**Explore the material:**
1) Decide whether each statement agrees with the text on fetal medicine. Answer yes or no for each, and quote the deciding words of the text exactly.
(a) Open surgery on a fetus was first performed in 1981 at the University of California, San Francisco.
(b) Fetal surgery is now fully established as standard practice.
(c) Nine types of lesions can be treated medically.
2) Pick up the text on fetal medicine after its final sentence and carry it further.

**Given text:**
——————————
Tuesday, 13 October 2015

Fetal Medicine

Birth of a disabled baby is distressing to the parents. And the baby has to live a life of difficulty. Can such birth be avoided?

Yes, sometimes.

Maternal Fetal Medicine (MFM), a relatively new discipline in medicine, makes this possible. MFM treats the fetus as an individual patient. It uses 3D and 4DUltrasound, MRI, CAT, blood tests and other tests to monitor fetal health, growth, and wellbeing and to diagnose fetal metabolic, chromosomal, and anatomic defects; and to assess if the fetal abnormality is amenable to medical or surgical treatment. However the advisability of fetal therapy as compared to postnatal therapy has to be critically assessed: the benefits of treatment should outweigh the risks if the fetal is left untreated, and the risks of the procedure itself to the fetus and to the mother.
With improved and safer methods now available to deliver nutrients, hormones, and substrates to the fetus, and to bypass certain blocked metabolic pathways, thirteen types of fetal malformations, such as Neural Tube Defects (NDT), Lung Prematurity and Maternal HIV infection can be medically treated. Several medical therapies are now in use; and research in fetal gene and stem cell therapy may soon offer early treatment for genetic disorders. For example, the first ‘in womb’ stem cell therapy trial to lessen the effects of the incurable ‘brittle bone’ disease – which can be fatal for babies born with multiple fractures, and can cause up to 15 bone fractures a year in the living – is scheduled to begin in January 2016.

Nine types of lesions, such as Obstructive Uropathy, Congenital diaphragmatic hernia, congenital heart disease - need surgical intervention. Open surgery on the fetus was first done in 1981 for obstructive uropathy by Dr. Michael Harrison at the University of California, San Francisco (UCSF). In the 30 years since then, several endoscopic procedures have evolved. But intrauterine fetal surgery is complex. And though a few of the procedures are now accepted as standard, questions remain about the safety and efficacy of fetal surgical corrections. Fetal surgery is thus still in the research and experiment domain.
——————————
**Dataset extract:**
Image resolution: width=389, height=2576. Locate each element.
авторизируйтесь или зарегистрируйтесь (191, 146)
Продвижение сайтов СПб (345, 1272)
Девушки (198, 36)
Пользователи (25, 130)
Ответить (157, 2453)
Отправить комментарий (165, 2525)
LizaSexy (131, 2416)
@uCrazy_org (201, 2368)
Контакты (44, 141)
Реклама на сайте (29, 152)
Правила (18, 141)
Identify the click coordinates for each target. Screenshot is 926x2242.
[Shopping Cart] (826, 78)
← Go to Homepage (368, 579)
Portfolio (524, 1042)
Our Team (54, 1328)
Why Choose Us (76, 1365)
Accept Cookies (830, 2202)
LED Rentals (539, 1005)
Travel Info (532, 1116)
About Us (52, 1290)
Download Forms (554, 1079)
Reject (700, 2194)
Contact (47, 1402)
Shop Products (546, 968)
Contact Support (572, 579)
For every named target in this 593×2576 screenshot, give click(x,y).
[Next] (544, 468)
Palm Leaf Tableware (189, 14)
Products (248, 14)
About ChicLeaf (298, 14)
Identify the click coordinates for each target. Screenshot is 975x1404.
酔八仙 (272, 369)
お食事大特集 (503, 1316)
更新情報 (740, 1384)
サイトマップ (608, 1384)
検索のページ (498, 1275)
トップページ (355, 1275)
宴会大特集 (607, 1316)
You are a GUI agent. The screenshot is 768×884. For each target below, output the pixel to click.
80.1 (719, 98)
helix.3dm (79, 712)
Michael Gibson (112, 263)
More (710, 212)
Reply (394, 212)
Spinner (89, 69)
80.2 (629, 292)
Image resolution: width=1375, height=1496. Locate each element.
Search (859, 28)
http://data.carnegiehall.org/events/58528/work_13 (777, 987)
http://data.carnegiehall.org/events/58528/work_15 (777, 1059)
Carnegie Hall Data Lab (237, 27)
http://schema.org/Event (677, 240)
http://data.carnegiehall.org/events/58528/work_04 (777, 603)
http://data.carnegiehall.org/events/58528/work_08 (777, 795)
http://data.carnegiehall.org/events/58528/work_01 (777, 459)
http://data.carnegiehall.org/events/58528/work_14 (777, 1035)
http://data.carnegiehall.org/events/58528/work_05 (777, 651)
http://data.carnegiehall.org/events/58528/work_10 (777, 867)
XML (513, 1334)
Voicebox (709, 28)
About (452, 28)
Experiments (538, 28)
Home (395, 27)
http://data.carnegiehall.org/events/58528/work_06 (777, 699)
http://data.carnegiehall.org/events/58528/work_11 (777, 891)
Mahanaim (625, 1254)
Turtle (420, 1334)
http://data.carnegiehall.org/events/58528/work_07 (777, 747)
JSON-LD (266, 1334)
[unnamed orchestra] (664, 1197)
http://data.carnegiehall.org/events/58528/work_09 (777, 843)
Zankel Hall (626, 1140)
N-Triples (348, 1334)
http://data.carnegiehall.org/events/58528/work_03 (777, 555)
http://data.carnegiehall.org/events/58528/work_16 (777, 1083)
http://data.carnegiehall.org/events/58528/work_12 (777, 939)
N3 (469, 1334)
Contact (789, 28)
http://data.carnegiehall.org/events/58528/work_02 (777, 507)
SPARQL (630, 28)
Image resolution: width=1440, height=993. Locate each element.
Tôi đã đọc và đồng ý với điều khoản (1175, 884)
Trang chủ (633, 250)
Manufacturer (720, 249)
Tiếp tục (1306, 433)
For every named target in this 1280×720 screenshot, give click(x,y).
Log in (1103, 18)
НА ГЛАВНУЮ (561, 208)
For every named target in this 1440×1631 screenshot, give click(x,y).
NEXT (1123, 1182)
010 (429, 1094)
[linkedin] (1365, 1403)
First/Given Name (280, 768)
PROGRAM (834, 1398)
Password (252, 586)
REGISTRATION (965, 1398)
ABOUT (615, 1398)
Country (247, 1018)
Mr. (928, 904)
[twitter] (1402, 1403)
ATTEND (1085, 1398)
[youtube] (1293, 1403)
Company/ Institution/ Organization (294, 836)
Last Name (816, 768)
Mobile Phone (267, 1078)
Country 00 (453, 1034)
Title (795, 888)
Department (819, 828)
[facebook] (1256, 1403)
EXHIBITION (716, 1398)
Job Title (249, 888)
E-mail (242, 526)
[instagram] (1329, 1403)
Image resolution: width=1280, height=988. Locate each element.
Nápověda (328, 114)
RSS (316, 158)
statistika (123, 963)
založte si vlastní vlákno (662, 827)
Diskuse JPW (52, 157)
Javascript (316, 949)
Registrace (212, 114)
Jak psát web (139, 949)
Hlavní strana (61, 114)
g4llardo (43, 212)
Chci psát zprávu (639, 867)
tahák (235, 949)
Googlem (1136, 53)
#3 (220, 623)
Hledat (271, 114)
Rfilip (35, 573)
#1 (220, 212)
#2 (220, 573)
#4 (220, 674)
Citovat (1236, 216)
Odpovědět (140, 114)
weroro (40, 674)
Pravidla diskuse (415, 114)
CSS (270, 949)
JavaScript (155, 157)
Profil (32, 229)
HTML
——————————
**Responses for each task:**
1)
(a) Yes: "Open surgery on the fetus was first done in 1981 for obstructive uropathy by Dr. Michael Harrison at the University of California, San Francisco (UCSF)."
(b) No: "Fetal surgery is thus still in the research and experiment domain."
(c) No: "Nine types of lesions, such as Obstructive Uropathy, Congenital diaphragmatic hernia, congenital heart disease - need surgical intervention."

2)
If the fetal malformations are incompatible with life, such as severe chromosomal abnormalities and certain metabolic conditions and anatomic defects, especially of the brain and kidneys, then termination of pregnancy (MTP) may be an option.
Preterm delivery is an option in cases where the risk of continued gestation on the viability of fetus, or on fetal/maternal mortality/morbidity is greater - because of a maternal or fetal disorder - than the risk of preterm delivery.

Planned cesarean section is yet another option. It is done when a known medical problem would make labour dangerous for the mother or the baby.

Certain conditions increase the risk of chromosomal anomaly, eg maternal age above 35, previous offspring with chromosomal anomalies or other birth defects, previous Preterm birth, spontaneous abortions, high blood pressure and so on.
Such pregnancies are termed ‘High Risk Pregnancy’ and these should be under the care of a ‘High Risk Pregnancy’ expert obstetrician and MFM experts.
MFM has given rise to several ethical and moral issues. The autonomy of the woman and the moral status of the fetus are central to this debate. But more on it in another write up.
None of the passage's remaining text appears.